- _Passage to read_
◇ ◇ ◇
Abstract

Those of us who started teaching first aid and emergency care decades ago have seen the curricula for the courses taught to lay people shrink as the emergency medical services (EMS) system in this country expanded. For example, the American Red Cross Standard First Aid & Personal Safety textbook, second edition (1979) is 269 pages long, and includes detailed instructions for many bandages and splints, as well as emergency lifts and carries and water rescue techniques. Standard First Aid courses typically lasted up to 24 classroom hours, much of that time spent practicing the skills. By comparison, American Red Cross and American Heart Association Basic First Aid courses today are about 4 hours long, and most of that time is spent watching the video.
◇ ◇ ◇
- _Data block_
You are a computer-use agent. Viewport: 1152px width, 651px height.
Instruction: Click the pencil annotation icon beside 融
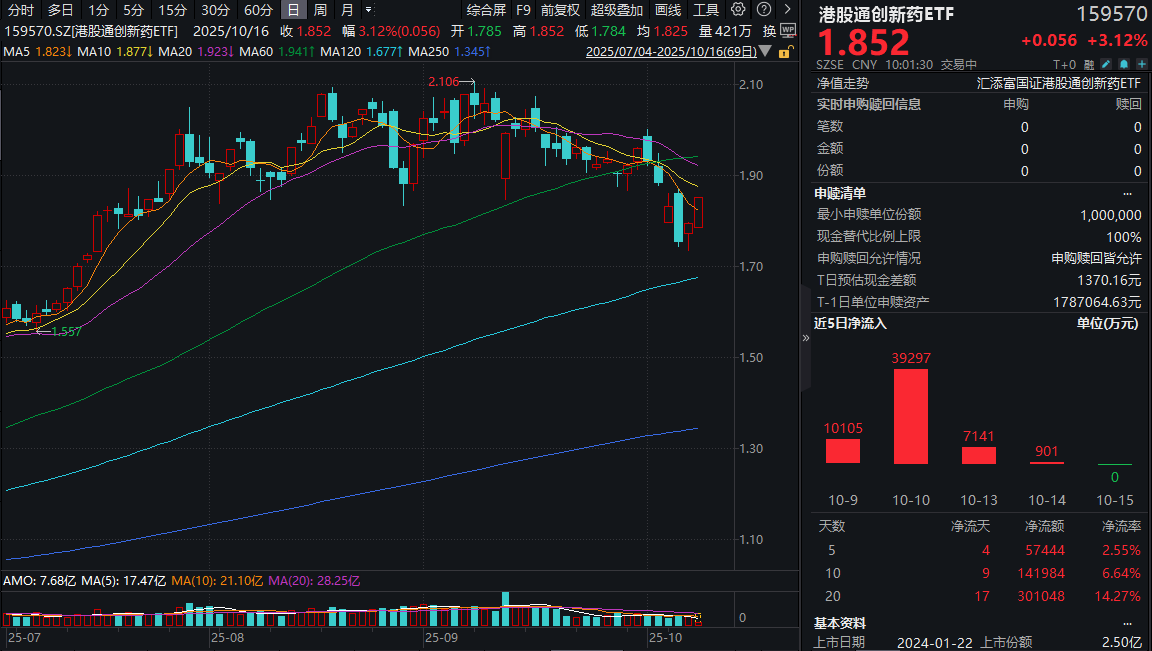(1106, 64)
◇ ◇ ◇
- _Work to complete_
Answer these questions from the passage on first aid courses:
1. How many pages long is the second edition (1979) of the American Red Cross Standard First Aid & Personal Safety textbook?
2. Up to how many classroom hours did Standard First Aid courses typically last?
3. About how long are American Red Cross and American Heart Association Basic First Aid courses today?
The data has nothing to do with the passage on first aid courses.

- _Response below_
1. 269 pages
2. Up to 24 classroom hours
3. About 4 hours